##### Data excerpts

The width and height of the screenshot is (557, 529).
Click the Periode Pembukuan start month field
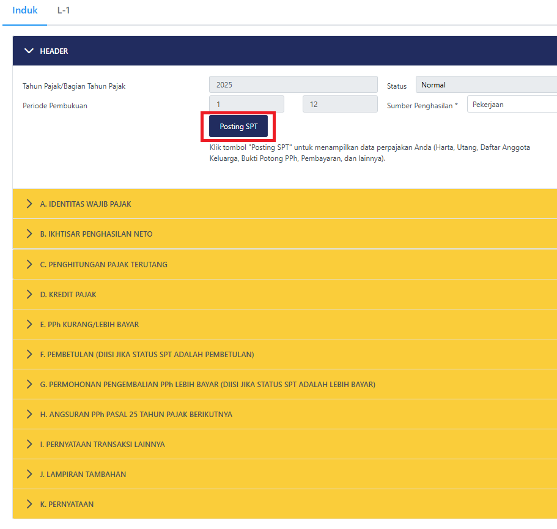click(x=246, y=104)
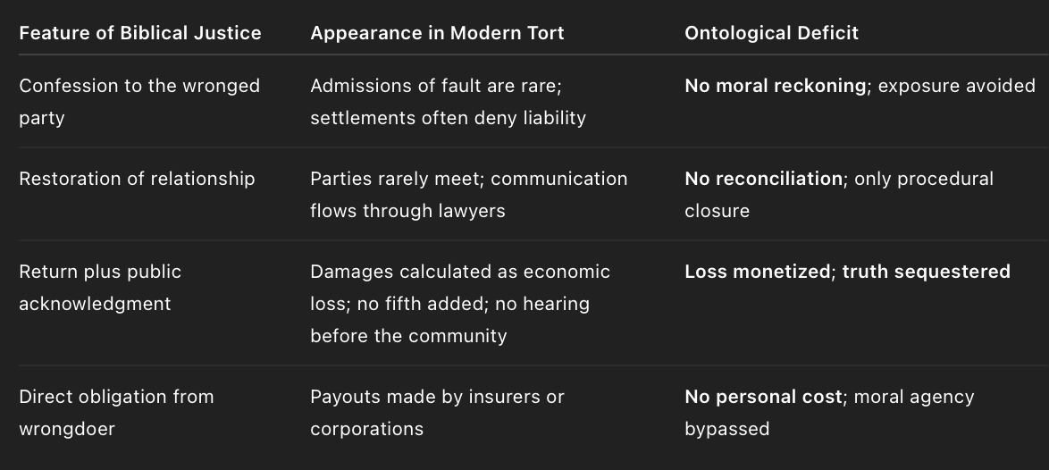The image size is (1049, 470).
Task: Click the 'Ontological Deficit' column header
Action: tap(771, 33)
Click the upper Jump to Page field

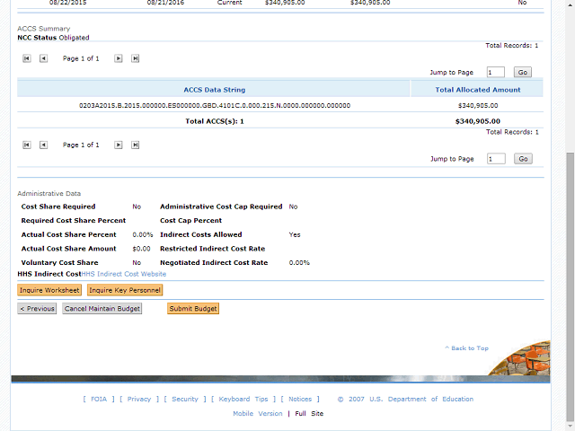pos(495,73)
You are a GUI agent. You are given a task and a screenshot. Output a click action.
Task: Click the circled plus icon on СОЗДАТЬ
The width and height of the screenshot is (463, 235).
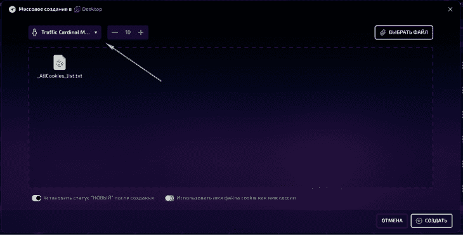click(419, 221)
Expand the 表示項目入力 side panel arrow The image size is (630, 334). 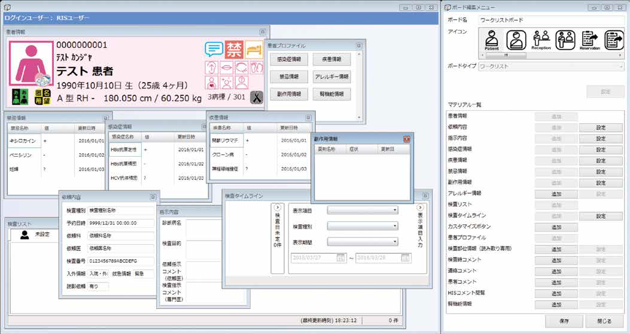pyautogui.click(x=421, y=207)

##########

Instructions to follow:
Begin with the first line of the records and repeat every line up to the one with "You are a GUI", counting that line too. Pictures are not part of the copy.

Output:
The width and height of the screenshot is (557, 529).
Click the Periode Pembukuan start month field
click(x=246, y=104)
The image size is (1049, 470).
Task: Click the 'Ontological Deficit' column header
Action: tap(771, 33)
Click the upper Jump to Page field

pos(495,73)
You are a GUI agent. You are given a task and a screenshot. Output a click action.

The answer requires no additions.